### Task requirements
Pick up the mailing-list thread on PostgreSQL scaleout below after its final sentence and continue it.

### Text to read
[start]

Re: I'd like to discuss scaleout at PGCon

2018-06-05 Thread MauMau
From: Merlin Moncure
> FWIW, Distributed analytical queries is the right market to be in.
> This is the field in which I work, and this is where the action is
at.
> I am very, very, sure about this.  My view is that many of the
> existing solutions to this problem (in particular hadoop class
> soltuions) have major architectural downsides that make them
> inappropriate in use cases that postgres really shines at; direct
> hookups to low latency applications for example.  postgres is
> fundamentally a more capable 'node' with its multiple man-millennia
of
> engineering behind it.  Unlimited vertical scaling (RAC etc) is
> interesting too, but this is not the way the market is moving as
> hardware advancements have reduced or eliminated the need for that
in
> many spheres.

I'm feeling the same.  As the Moore's Law ceases to hold, software
needs to make most of the processor power.  Hadoop and Spark are
written in Java and Scala.  According to Google [1] (see Fig. 8), Java
is slower than C++ by 3.7x - 12.6x, and Scala is slower than C++ by
2.5x - 3.6x.

Won't PostgreSQL be able to cover the workloads of Hadoop and Spark
someday, when PostgreSQL supports scaleout, in-memory database,
multi-model capability, and in-database filesystem?  That may be a
pipedream, but why do people have to tolerate the separation of the
relational-based data  warehouse and Hadoop-based data lake?


[1]Robert Hundt. "Loop Recognition in C++/Java/Go/Scala".
Proceedings of Scala Days 2011

Regards
MauMau




Re: I'd like to discuss scaleout at PGCon

2018-06-05 Thread MauMau
From: Ashutosh Bapat
> Each node need to be confiugred and maintained. That requires
efforts.
> So we need to keep the number of nodes to a minimum. With a
> coordinator and worker node segregation, we require at least two
nodes
> in a cluster and just that configuration doesn't provide much
> scalability. With each node functioning as coordinator (facing
> clients) and worker (facing other coordinators) keeps the number of
> nodes to a minimum. It is good for HA.

I think so, too.  Every node should behave as both the coordinator and
the data node in XL parlance.  But I don't preclude a central node.
Some node needs to manage sequences, and it may as well manage the
system catalog.


Regards
MauMau




Re: I'd like to discuss scaleout at PGCon

2018-06-05 Thread MauMau
From: Ashutosh Bapat
> In order to normalize parse trees, we need to at
> least replace various OIDs in parse-tree with something that the
> foreign server will understand correctly like table name on the
> foreign table pointed to by local foreign table OR (schema
qualified)
> function names  and so on.

Yes, that's the drawback of each node in the cluster having different
OIDs for the same object.  That applies to XL, too.  In XL, the data
node returns the data type names of the columns in the result set to
the coordinator.  Then the coordinator seemed to parse each data type
name with base_yyparse() to convert the name to its OID on the
coordinator.  That's why base_yyparse() appeared at the top in the
perf profile.  That repeated typename-to-OID conversion would be
reduced by caching the conversion result, like the logical replication
of PostgreSQL does.  But managing the catalog at one place and using
the same OID values seems to concise to me as a concept.

[end]

### Recorded data
[start]

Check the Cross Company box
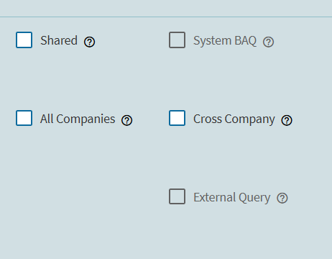 point(177,118)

[end]

### Solved problem
Regards
MauMau


-Original Message- 
From: Ashutosh Bapat
Sent: Saturday, June 2, 2018 1:00 AM
To: Tom Lane
Cc: MauMau ; Robert Haas ; PostgreSQL Hackers
Subject: Re: I'd like to discuss scaleout at PGCon

On Fri, Jun 1, 2018 at 11:27 AM, Tom Lane  wrote:
> Ashutosh Bapat  writes:
>> In order to avoid double parsing, we might want to find a way to
pass
>> a "normalized" parse tree down to the foreign server. We need to
>> normalize the OIDs in the parse tree since those may be different
>> across the nodes.
>
> I don't think this is a good idea at all.  It breaks any hope of
> supporting remote servers that are not the identical version to the
local
> one (since their parsetrees might be different).  And "normalized
OIDs"
> sounds like "pie in the sky".  You might get away with asssuming
that
> built-in functions have stable OIDs, but you can't expect that for
> functions in extensions.

Sorry for confusing writeup. I didn't mean "normalized OIDs" as I
mentioned in my last sentence. I meant "normalized parse-tree" as in
the first sentence. In order to normalize parse trees, we need to at
least replace various OIDs in parse-tree with something that the
foreign server will understand correctly like table name on the
foreign table pointed to by local foreign table OR (schema qualified)
function names  and so on. There might be more things to "normalize"
in the parse tree other than OIDs, but I can't think of anything right
now.


-- 
Best Wishes,
Ashutosh Bapat
EnterpriseDB Corporation
The Postgres Database Company




Re: I'd like to discuss scaleout at PGCon

2018-06-05 Thread MauMau
From: Ashutosh Bapat
> In order to normalize parse trees, we need to at
> least replace various OIDs in parse-tree with something that the
> foreign server will understand correctly like table name on the
> foreign table pointed to by local foreign table OR (schema
qualified)
> function names  and so on.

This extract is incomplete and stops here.